- **Work to be completed**:
Read the data below. Every line holding the string "label" must be copied.

+++ Records

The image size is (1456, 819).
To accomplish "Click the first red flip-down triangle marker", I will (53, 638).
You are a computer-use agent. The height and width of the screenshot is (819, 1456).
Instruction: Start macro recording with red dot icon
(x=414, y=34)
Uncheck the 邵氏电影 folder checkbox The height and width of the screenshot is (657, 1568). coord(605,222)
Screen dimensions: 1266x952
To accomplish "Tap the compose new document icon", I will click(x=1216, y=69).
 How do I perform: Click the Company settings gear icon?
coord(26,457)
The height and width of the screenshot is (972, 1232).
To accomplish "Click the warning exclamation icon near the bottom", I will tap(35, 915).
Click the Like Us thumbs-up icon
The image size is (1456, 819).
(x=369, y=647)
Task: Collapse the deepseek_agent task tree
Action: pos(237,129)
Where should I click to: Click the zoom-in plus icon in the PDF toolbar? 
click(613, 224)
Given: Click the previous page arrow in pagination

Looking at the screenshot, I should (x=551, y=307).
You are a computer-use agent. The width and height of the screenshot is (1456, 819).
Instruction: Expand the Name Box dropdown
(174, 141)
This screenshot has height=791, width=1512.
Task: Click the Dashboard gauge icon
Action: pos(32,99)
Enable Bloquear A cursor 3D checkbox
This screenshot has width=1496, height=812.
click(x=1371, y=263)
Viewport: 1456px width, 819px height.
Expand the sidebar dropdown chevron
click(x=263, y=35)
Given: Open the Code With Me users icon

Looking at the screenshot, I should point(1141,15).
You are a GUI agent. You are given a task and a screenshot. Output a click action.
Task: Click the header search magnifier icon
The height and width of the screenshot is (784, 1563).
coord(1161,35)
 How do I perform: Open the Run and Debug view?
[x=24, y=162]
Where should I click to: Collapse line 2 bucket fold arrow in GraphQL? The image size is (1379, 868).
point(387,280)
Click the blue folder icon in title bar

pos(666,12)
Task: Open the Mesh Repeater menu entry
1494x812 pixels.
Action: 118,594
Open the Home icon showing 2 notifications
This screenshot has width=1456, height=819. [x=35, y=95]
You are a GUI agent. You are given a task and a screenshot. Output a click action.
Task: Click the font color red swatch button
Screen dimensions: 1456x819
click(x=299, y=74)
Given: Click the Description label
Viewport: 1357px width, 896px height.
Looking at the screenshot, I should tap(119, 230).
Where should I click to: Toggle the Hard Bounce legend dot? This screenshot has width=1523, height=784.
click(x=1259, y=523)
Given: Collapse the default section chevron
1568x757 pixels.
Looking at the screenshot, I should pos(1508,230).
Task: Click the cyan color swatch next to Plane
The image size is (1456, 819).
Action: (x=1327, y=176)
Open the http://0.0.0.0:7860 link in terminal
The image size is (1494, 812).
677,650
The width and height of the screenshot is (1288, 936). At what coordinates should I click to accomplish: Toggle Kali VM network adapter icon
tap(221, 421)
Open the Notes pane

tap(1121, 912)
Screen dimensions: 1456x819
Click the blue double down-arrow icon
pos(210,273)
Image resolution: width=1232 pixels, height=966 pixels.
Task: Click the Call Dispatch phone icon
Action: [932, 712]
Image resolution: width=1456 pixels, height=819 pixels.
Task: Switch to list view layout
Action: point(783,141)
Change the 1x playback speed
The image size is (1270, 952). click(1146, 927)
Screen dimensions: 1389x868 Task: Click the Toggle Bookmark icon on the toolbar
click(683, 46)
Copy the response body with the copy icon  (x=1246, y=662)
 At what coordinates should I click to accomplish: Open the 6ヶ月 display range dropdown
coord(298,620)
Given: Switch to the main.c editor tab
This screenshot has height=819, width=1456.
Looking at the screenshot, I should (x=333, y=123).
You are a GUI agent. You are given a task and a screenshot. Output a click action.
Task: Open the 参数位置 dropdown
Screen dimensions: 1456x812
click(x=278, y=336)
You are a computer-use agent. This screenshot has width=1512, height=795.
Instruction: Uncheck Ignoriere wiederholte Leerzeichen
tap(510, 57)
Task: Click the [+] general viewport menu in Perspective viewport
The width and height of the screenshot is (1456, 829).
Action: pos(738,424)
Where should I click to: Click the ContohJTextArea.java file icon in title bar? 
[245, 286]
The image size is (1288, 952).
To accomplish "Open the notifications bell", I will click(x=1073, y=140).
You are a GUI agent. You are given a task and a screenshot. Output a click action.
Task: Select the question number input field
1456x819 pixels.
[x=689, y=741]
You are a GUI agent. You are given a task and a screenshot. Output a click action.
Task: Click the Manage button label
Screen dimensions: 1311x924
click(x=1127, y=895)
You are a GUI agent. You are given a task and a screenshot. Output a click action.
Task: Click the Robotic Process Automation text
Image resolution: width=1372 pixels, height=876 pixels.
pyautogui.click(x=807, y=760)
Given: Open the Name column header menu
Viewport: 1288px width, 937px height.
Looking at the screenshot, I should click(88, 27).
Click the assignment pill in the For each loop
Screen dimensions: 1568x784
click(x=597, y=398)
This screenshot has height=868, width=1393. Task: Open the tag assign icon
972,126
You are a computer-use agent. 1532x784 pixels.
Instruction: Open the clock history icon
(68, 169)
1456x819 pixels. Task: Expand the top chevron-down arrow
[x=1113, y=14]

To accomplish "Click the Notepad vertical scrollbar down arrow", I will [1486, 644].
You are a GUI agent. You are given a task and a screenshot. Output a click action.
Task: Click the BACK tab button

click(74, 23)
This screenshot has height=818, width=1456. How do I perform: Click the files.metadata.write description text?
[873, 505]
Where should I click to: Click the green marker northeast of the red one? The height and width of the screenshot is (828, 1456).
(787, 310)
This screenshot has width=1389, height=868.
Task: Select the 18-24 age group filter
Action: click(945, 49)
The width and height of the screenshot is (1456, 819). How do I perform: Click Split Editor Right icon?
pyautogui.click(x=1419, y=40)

++++++

- **Answer to the exercise**:
Given: Click the Description label
Task: Click the Manage button label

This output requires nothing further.